Gradient of batched vector output w.r.t batched vector input?

For an input x [32, 1, 28, 28] the output of my network is y [32, 10]

Is it possible to get the gradient of each output element w.r.t the input?

Following this thread I use .backward(torch.ones_like(y)) but the x.data.grad shape is [32, 1, 28, 28].

Does the eventual gradients get added up at the end? Is there a way to customize this behaviour?

What I am looking for is x.data.grad to be [32, 10, 28, 28]

An alternative way is for me to repeat the input data and compute the gradient individually for each output element.

Hi Pagan!

Note, your title is “Gradient of vector output w.r.t batch” (in contrast
to “input w.r.t. the output”). I answer the question in your title.

If the output is a vector (rather than a single scalar), you are looking
for the Jacobian of the function that maps input to output.

torch.autograd.functional.jacobian() should do what you want, and
automates some of the work you could have chosen to do by hand.

Best.

K. Frank

Thanks @KFrank for the response. I have fixed the mistake in the title.

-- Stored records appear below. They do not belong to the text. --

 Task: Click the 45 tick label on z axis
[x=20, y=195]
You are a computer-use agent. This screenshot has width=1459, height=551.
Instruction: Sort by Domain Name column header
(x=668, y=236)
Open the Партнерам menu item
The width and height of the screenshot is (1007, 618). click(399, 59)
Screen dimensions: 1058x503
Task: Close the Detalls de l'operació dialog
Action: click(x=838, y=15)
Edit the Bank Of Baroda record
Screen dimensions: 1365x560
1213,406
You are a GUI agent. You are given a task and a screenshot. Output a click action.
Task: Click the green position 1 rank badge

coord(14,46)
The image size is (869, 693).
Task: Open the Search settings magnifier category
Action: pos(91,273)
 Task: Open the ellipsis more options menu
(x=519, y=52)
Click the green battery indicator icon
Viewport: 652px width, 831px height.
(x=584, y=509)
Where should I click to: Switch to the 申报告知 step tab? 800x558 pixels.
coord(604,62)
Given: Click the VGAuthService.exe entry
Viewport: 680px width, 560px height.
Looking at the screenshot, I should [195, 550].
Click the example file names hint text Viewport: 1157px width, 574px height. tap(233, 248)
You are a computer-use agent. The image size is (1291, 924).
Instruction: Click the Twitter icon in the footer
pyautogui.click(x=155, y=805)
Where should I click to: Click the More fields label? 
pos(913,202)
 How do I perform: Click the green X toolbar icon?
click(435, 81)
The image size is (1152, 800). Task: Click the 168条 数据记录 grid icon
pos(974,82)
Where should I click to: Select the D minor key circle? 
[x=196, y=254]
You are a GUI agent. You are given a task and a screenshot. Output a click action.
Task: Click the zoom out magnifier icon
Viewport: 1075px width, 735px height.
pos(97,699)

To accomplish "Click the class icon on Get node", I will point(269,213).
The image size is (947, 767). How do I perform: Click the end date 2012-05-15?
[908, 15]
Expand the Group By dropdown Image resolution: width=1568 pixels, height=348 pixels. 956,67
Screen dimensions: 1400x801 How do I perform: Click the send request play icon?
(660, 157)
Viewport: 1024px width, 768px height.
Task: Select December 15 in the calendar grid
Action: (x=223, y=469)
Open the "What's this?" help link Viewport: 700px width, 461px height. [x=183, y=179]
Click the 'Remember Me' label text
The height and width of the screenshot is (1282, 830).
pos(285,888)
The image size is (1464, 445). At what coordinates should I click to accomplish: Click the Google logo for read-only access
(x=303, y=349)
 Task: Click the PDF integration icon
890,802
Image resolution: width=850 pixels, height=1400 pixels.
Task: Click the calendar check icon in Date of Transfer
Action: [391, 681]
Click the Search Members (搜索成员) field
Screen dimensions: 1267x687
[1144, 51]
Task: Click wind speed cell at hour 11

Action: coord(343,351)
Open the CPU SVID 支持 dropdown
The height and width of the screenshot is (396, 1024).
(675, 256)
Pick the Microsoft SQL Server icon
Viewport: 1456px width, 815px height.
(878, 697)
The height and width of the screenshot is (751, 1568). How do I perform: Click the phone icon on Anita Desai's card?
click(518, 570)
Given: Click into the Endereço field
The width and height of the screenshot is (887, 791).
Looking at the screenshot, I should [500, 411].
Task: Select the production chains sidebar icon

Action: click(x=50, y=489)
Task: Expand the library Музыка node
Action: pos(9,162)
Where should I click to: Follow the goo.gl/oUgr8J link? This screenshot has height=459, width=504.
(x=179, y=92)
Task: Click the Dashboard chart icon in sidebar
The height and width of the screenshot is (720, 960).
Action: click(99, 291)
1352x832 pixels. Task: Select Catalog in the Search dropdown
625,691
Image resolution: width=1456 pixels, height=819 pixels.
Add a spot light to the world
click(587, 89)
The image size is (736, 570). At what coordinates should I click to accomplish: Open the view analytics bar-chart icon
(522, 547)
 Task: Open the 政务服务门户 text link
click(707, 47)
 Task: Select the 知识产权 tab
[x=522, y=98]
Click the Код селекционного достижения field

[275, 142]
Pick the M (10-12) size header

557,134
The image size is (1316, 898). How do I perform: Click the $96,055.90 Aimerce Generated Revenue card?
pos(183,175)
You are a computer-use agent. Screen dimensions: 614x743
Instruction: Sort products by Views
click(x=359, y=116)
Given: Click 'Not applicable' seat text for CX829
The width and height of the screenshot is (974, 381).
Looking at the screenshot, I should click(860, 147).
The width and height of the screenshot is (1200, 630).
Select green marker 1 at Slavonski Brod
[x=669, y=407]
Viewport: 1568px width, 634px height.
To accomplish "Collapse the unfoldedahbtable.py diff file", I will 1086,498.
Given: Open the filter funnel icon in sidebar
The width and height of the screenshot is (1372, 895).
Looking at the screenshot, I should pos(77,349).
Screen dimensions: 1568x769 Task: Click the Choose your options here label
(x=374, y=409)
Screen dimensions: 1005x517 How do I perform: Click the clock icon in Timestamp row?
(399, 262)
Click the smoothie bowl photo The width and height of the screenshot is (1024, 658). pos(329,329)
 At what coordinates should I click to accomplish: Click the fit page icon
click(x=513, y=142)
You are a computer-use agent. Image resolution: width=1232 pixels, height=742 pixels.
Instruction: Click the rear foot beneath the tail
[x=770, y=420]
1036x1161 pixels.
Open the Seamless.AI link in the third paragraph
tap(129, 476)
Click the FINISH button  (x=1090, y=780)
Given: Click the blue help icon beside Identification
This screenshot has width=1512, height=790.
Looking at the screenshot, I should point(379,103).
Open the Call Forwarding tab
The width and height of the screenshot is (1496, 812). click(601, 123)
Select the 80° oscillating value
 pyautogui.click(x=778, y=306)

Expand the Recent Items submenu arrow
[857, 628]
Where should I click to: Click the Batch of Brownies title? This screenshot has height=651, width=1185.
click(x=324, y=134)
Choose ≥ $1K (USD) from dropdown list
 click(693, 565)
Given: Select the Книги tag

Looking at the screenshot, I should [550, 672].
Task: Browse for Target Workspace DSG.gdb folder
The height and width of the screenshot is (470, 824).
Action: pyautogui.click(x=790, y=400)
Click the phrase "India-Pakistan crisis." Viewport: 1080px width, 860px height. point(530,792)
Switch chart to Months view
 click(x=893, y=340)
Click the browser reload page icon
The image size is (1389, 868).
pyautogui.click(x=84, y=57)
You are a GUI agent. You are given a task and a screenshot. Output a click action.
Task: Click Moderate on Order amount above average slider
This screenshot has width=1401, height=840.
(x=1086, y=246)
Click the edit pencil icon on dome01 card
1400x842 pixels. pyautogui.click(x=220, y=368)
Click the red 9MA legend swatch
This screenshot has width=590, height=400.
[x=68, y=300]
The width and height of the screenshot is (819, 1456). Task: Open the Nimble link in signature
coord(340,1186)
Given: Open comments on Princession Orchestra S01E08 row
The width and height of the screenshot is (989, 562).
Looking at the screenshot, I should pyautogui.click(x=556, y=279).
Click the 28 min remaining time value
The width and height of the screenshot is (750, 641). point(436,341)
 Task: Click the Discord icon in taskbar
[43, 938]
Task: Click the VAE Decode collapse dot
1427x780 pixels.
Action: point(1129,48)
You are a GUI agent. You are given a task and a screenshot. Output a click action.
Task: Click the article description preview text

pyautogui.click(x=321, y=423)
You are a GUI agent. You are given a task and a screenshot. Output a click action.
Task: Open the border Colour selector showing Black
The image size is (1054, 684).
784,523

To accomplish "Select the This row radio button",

To follow on from what KFrank said, torch.autograd.functional.jacobian() will return an output shape which is the concatenation of the output and input, so you’ll have a repeating batch dimension. You can remove the repeating batch dim via a torch.einsum call,

out = torch.randn(32,10,32,1,28,28)
out = torch.einsum("bobiwh->boiwh",out)

Also, surely the title should be gradient of output w.r.t input for all samples in batch? You can’t have a gradient of an input w.r.t the output? Unless I’m mistaken?